-------- Document source --------
D’une naïveté un brin calculée, Michel Denisot questionne Demorand : « Comment on reprend derrière ? » Et la réponse ressemble à un véritable réquisitoire. À charge, cela s’entend :
« Eh bien on reprend vraiment très mal, derrière. […] Moi je le dis très franchement : j’ai trouvé que cette chronique n’était pas drôle – celle de Porte –, qu’elle était vulgaire. Quand vous recevez des mails d’auditeurs – et je vais parler vulgairement, je suis désolé – qui vous demandent : "comment expliquer à mon gamin qui a 8 ans le sens du verbe ’enculer’ qu’il vient d’entendre à la radio", moi, ça, ce n’est pas la radio que je veux faire… C’est certain. Et c’est deux choses très différentes entre la chronique de Porte qu’on vient de voir et l’exercice bouffon délirant de Guillon. […] Quand on voit un usage de cette nature de la liberté, là on n’est pas dans la caricature, c’est pas drôle, c’est juste vulgaire, quoi. »
On a souvent salué ici l’indéniable attachement de Nicolas Demorand à la liberté d’expression [1]. Il a certes le droit de ne pas trouver « drôle » la chronique de Porte, et il peut même estimer qu’elle est « vulgaire », mais le proclamer ainsi en public en l’absence du principal intéressé, en se gardant de mentionner ses dix années de chroniques sur France Inter, manque cruellement d’élégance. Et faire appel, le trémolo dans la voix, au message d’un auditeur dont le fils de 8 ans aurait été choqué par le mot « enculer » relève de la pure démagogie. Faut-il donc faire une radio pour les enfants de 8 ans ?
Le précédent Benasayag
Cette affaire en fait remonter une autre à la surface. En mars 2004, Miguel Benasayag, chroniqueur dans « Les Matins de France Culture », animés à l’époque par Nicolas Demorand, est renvoyé car sa chronique est jugée « trop engagée, trop militante » [2].
Le lendemain de l’éviction du chroniqueur, Nicolas Demorand fait preuve d’un courage… incertain : « ces élections font bouger les rendez-vous habituels, pas de chronique de Miguel Benasayag », annonce-t-il, avant de « préciser » le jour suivant : « Un mot à l’attention des auditeurs qui se sont étonnés par mail de ne plus trouver Miguel Benasayag dans l’émission, qu’ils se rassurent, dès lundi 8h35, nous aurons la joie d’accueillir dans l’équipe un autre chroniqueur pour donner un nouveau souffle à ce courant de pensée. » Pour plus d’explications, il faudra repasser… [3]
… Ou demander à Miguel Benasayag, qui est revenu sur le comportement peu glorieux du jeune animateur, la semaine suivante : « Nicolas Demorand, le jour où je me suis fait virer, comme un petit Judas de sous-préfecture, m’a fait la bise et m’a dit :"Va à ton rendez-vous avec Laure [Adler, directrice de France Culture]. Il n’y a aucun problème ma poule, nous restons groupés." J’ignorais pourquoi on devait rester groupés, je ne savais pas que j’allais me faire virer ; et après il a eu cette charmante attitude que j’ai bien connue en Argentine, qui consiste à regarder ailleurs pendant que les gens disparaissent. Les jeunes talents qui regardent ailleurs vont loin mais ils vont vides » [4].
-------- Entrées --------
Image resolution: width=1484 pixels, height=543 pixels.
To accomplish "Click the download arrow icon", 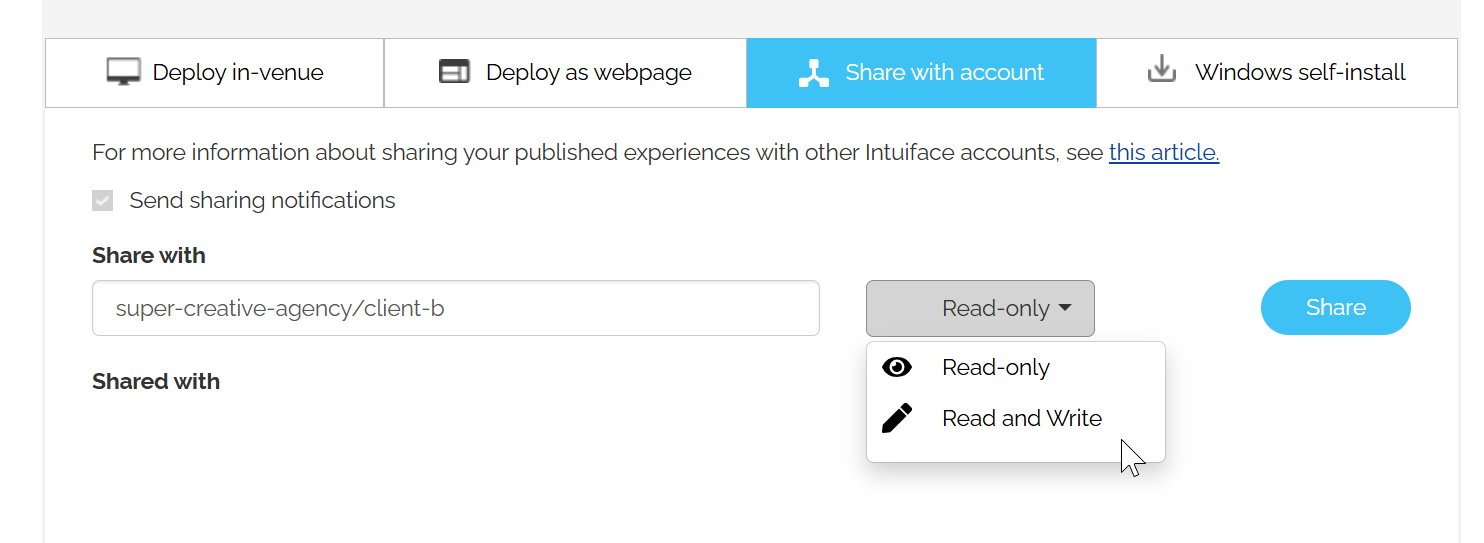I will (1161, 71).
--------
-------- Entrées --------
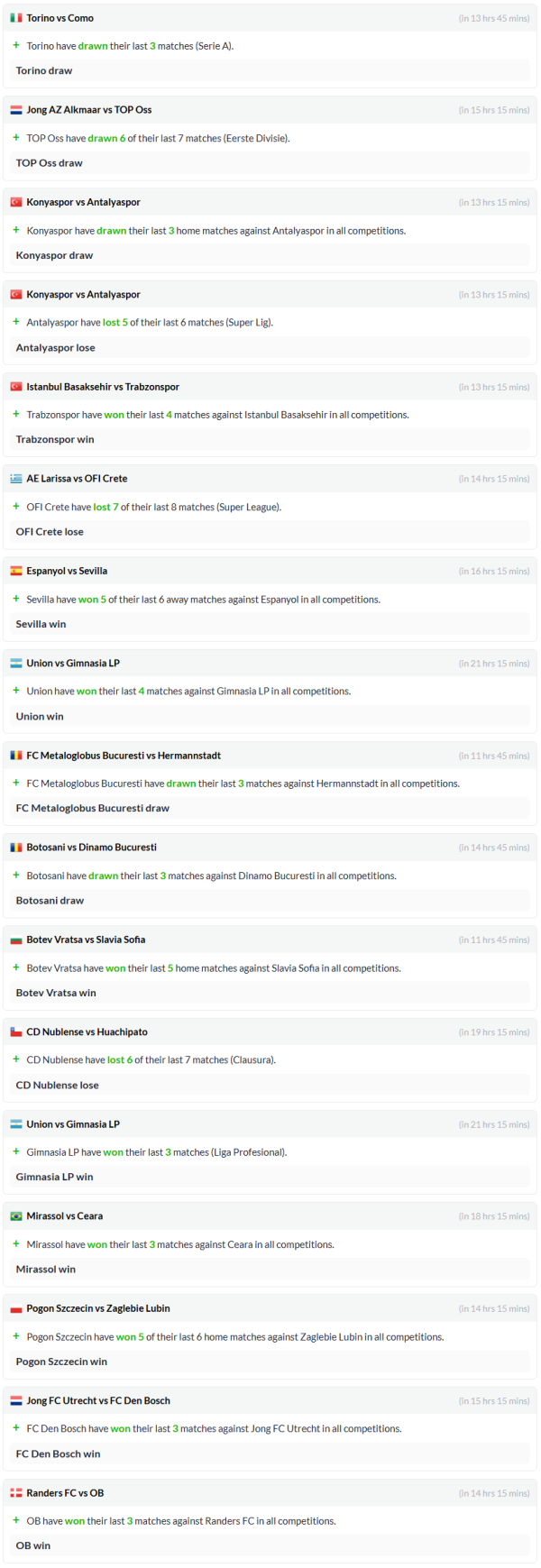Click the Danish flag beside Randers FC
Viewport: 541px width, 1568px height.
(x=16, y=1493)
--------
[Consigne A] Recopiez mot pour mot le passage du texte sur Nicolas Demorand qui commence par « On a souvent » et se poursuit jusqu'à « enfants de 8 ans ? ».
[Consigne B] Dressez la liste de toutes les personnes désignées par un nom de famille dans le texte sur Nicolas Demorand.

[Bonne réponse A]
On a souvent salué ici l’indéniable attachement de Nicolas Demorand à la liberté d’expression [1]. Il a certes le droit de ne pas trouver « drôle » la chronique de Porte, et il peut même estimer qu’elle est « vulgaire », mais le proclamer ainsi en public en l’absence du principal intéressé, en se gardant de mentionner ses dix années de chroniques sur France Inter, manque cruellement d’élégance. Et faire appel, le trémolo dans la voix, au message d’un auditeur dont le fils de 8 ans aurait été choqué par le mot « enculer » relève de la pure démagogie. Faut-il donc faire une radio pour les enfants de 8 ans ?

[Bonne réponse B]
Michel Denisot
Nicolas Demorand
Porte
Guillon
Miguel Benasayag
Laure Adler